Bad to the Bone (1997) Kristy Swanson, David Chokachi, Jeremy London
Sexually manipulative sociopath undone by poor financial planning skills.
Opens with Daniel Wells, in prison, answering the question, tell me about your relationship with your sister Frankie. “She used to cut my hair ...”
Cut to Frankie combing and cutting Daniel’s hair, while encouraging him to find a girlfriend and learn about the facts of life. “I can’t do everything for you, you know!” Thus introducing the queasy sexual undertone to Daniel & Frankie’s relationship that you can’t erase from your brain no matter how hard you shake your head, unless you’re dim bulb Daniel, in which case you are somehow a participant but never, ever an observer.

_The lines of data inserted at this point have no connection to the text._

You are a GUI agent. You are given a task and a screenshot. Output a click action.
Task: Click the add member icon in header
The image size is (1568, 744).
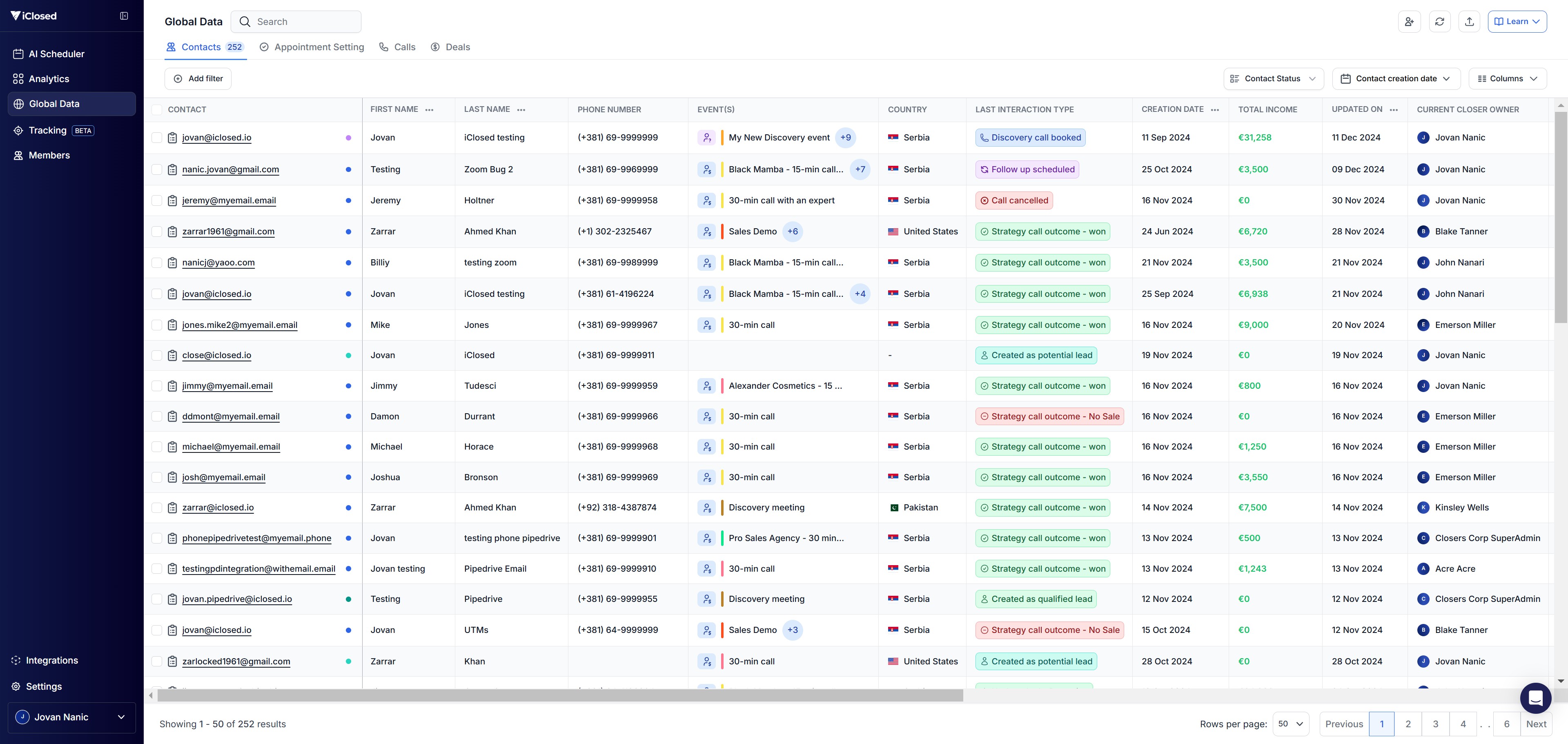point(1409,21)
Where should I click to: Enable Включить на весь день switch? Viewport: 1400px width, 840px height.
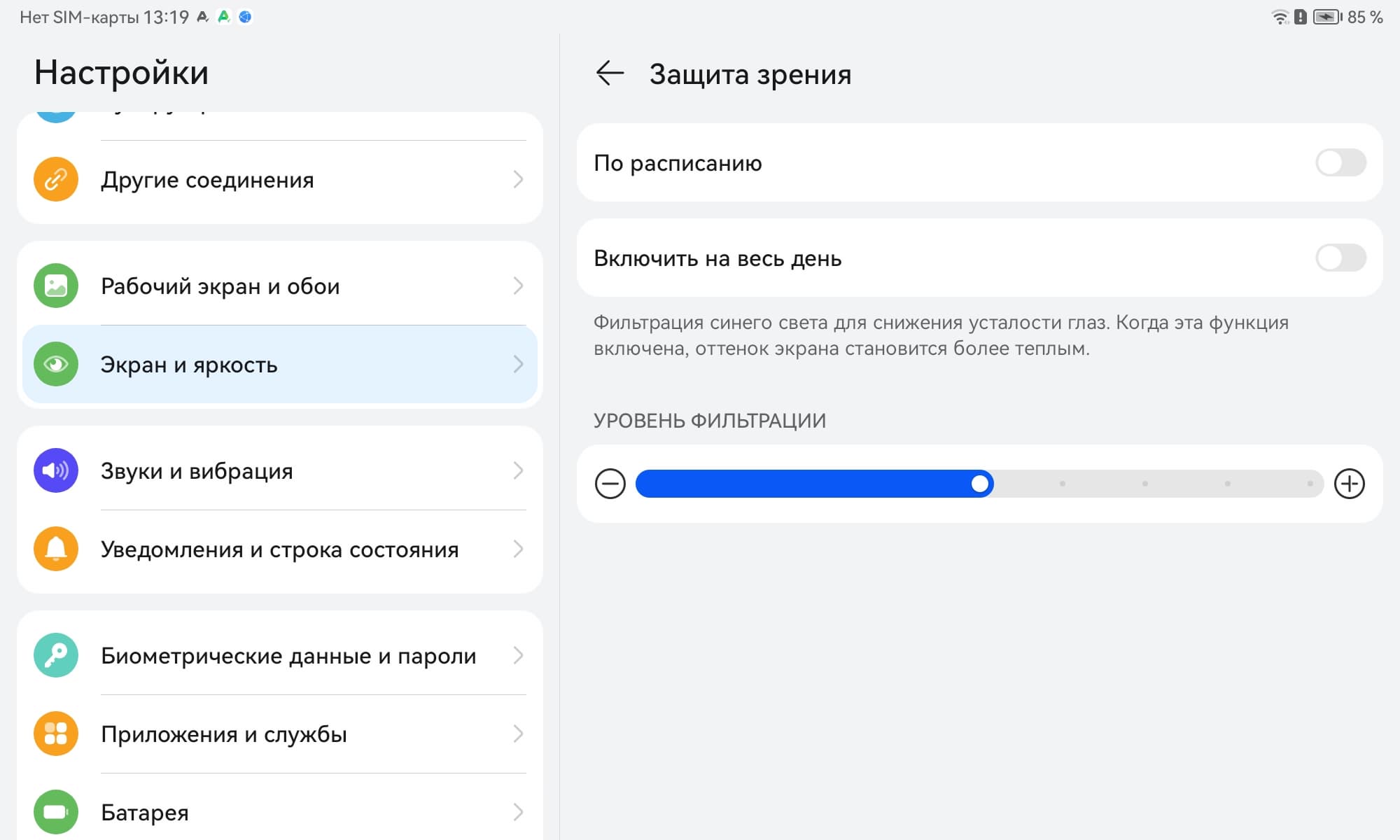coord(1340,258)
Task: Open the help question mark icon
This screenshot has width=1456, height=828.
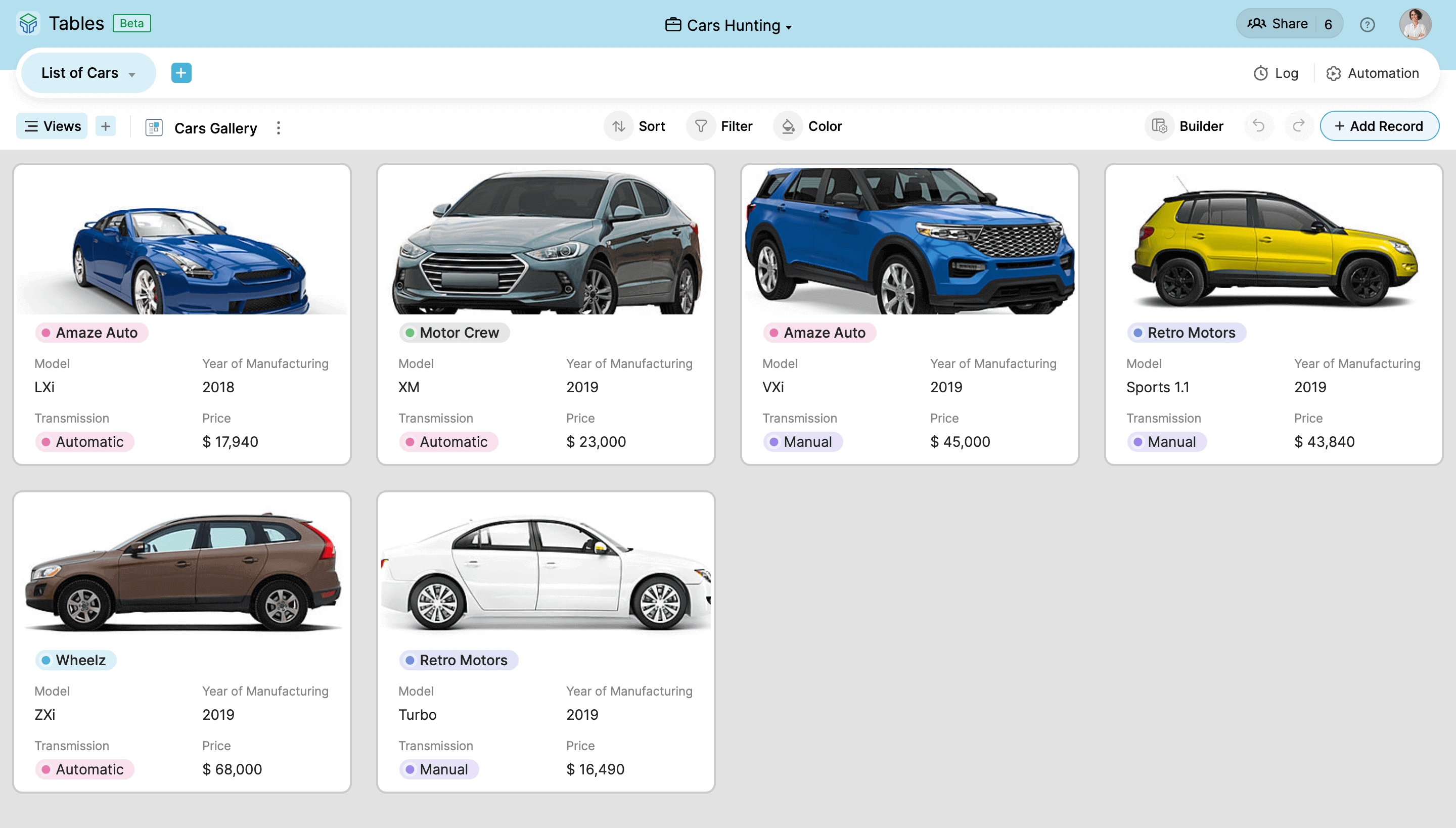Action: 1367,25
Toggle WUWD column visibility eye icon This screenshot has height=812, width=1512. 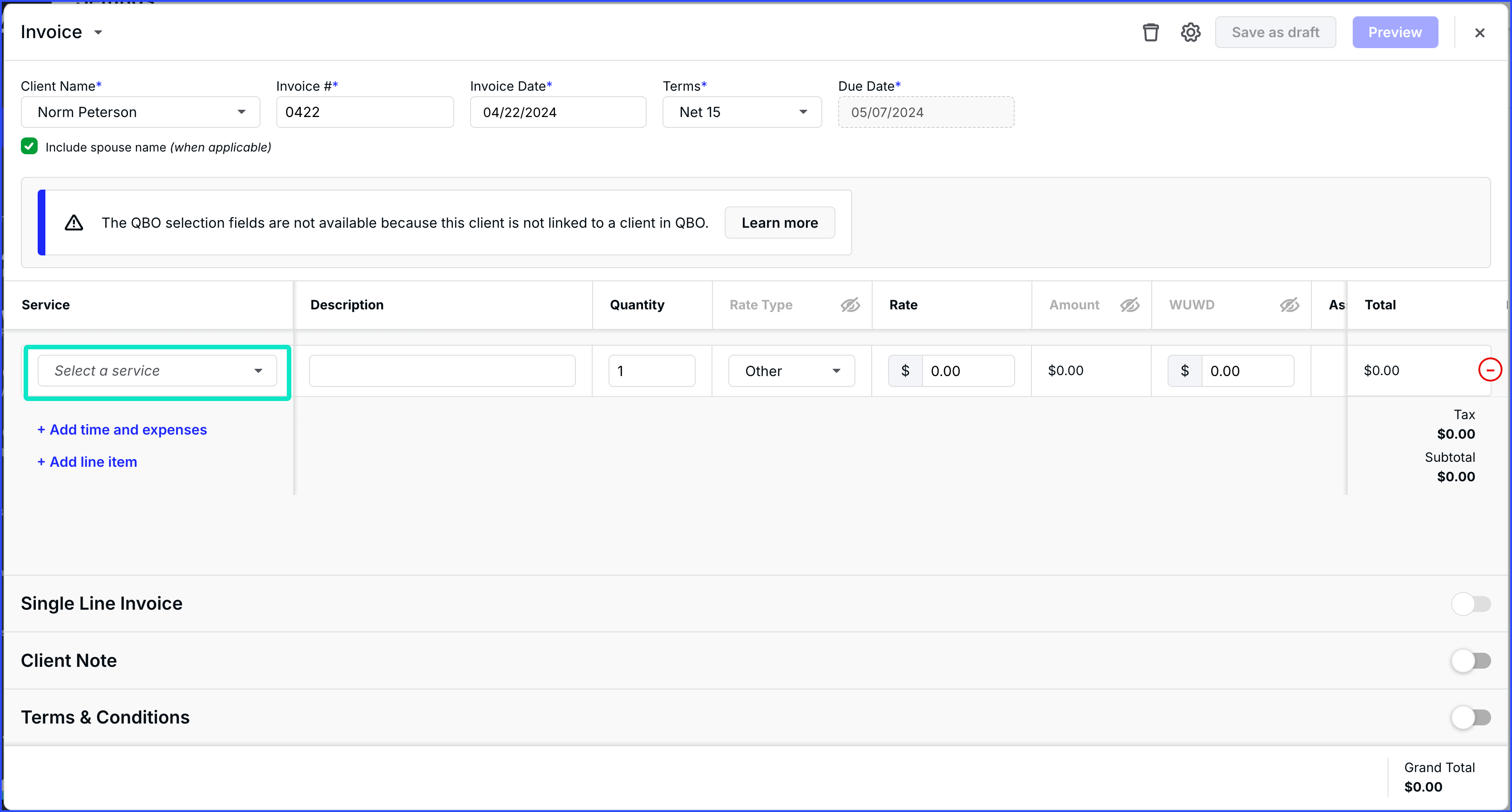tap(1290, 305)
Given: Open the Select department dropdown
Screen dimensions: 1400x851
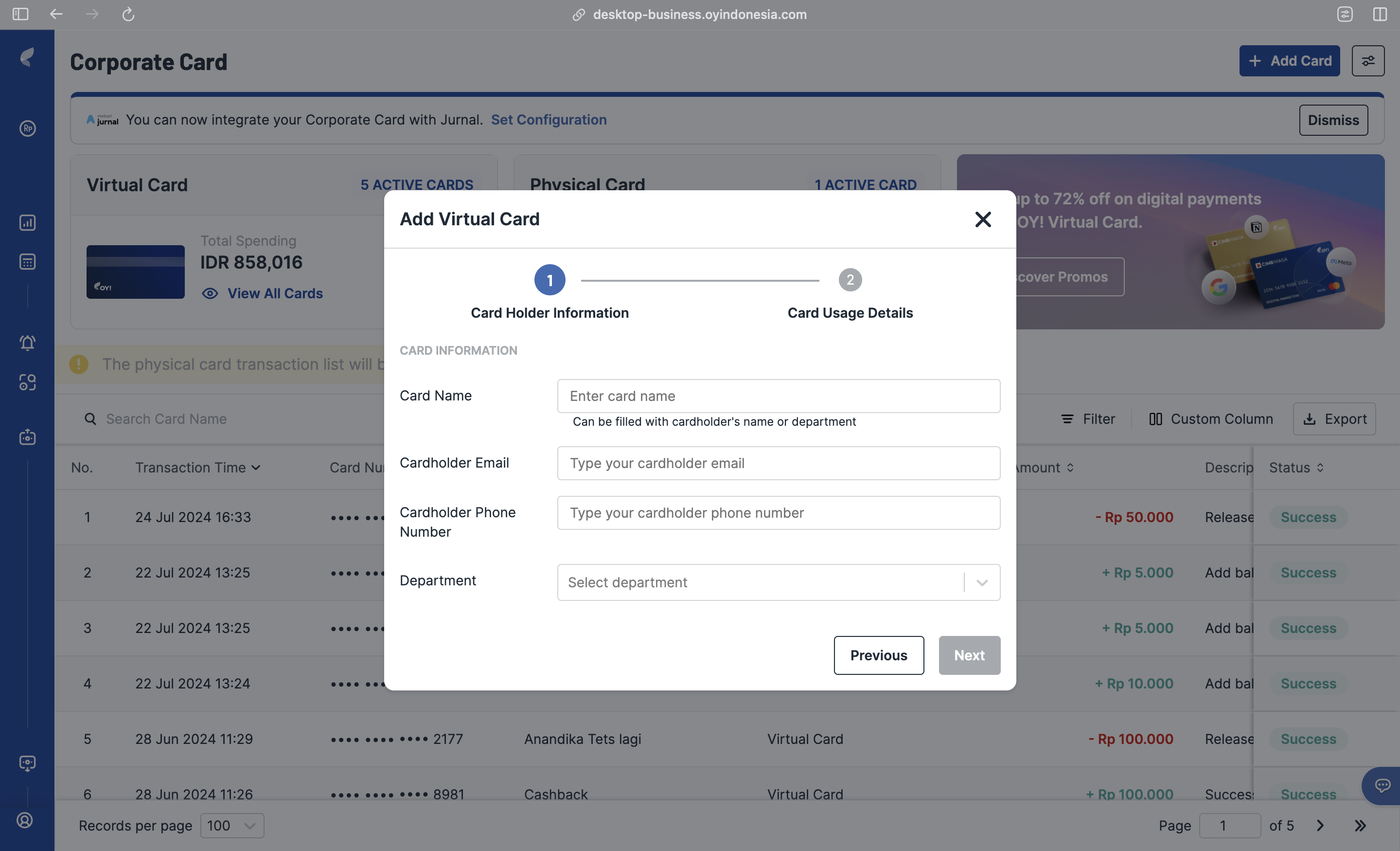Looking at the screenshot, I should pyautogui.click(x=778, y=582).
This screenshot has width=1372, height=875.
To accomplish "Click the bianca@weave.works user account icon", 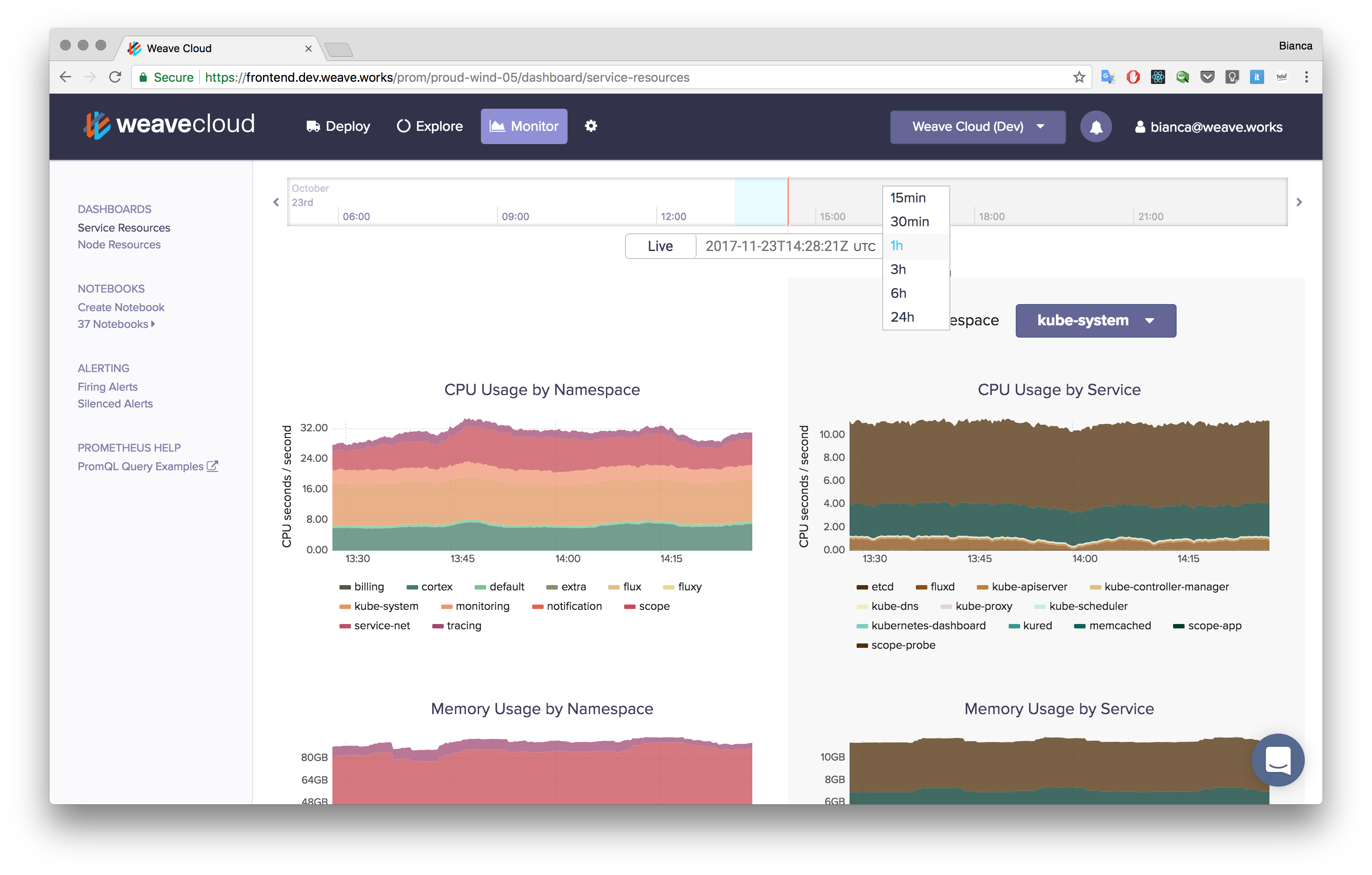I will tap(1140, 126).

Frankie’s had about enough of her nagging mom, always wanting Frankie to get a job just because she’s been out of school for a year and expecting her not to stay out all night or accept presents from men in exchange for sexual favors and whatnot. Plus, mom never even acknowledges that her last husband was beating and molesting Frankie all the time. Mom gets shot at work by an unknown assailant, Frankie’s new boyfriend Waldo gives her an alibi, and they split to the city with the half-million dollars Frankie has inherited alone (because Daniel is a minor) from her evil stepfather via mom, and they open a nightclub.
But whoopsy, Frankie’s spent too much money on her loft and her Porsche and the nightclub, which isn’t bringing in enough money. She threatens to cut Waldo loose if he doesn’t get her money straightened out, and he threatens to rescind his alibi, so Frankie gives baby brother a call. Daniel comes to visit on break from college, and she tells him that Waldo had mom killed by his mob buddies to get at her fortune through Frankie, and that Frankie is a virtual prisoner in her fabulous loft, and also Waldo beats her. She sadly describes to Daniel how she clings to the memory of that one time when they got stranded in a cabin in the woods together and had to stay there all night, sleeping in the same sleeping bag, and just listening to the rain. “It was the last time I felt safe.” She convinces Daniel that the only way out of her predicament is for Daniel to kill Waldo. Later, she puts on her finest lingerie and comes on to Waldo. He wants to close the door, but Frankie assures him Daniel can’t hear anything. Cut to Daniel, bolt upright in bed, listening to the “rain.” Afterwards, Frankie appears at his door in the same lingerie and fills him in on the details about how he’s going to kill Waldo.
Daniel turns out to be a bit of a weak link (surprise!) in her brilliant murder scheme, which the police solve almost immediately after Daniel kills Waldo. Daniel loyally accepts all the blame while Frankie skips out on her bail and goes on a usually initially successful serial millionaire hunt (and who knew there were so many just lying around like that), but her plans keep foundering on the whole your-picture-on-America’s-Most-Wanted thing. Police finally succeed in convincing Daniel that maybe Waldo wasn’t a vicious mob thug after all and maybe his sister is a psycho who killed their mom and so forth, and he agrees to betray her. She comes to the end of her last dollar out on the run and places a call to a traceable number Daniel has left for her, and she is caught and arrested.
Daniel reflects: The thing that hurts the most was, he thought he was special, not just one of her guys. Oh ew.
This would have been an above-average Lifetime bad girl movie, except the incest theme sucked half the joy out of it by interfering so much with any possible vicarious enjoyment of the badness. You went too far this time, Lifetime!
Lifetime rating: **
He is in court not prison when the movie opens.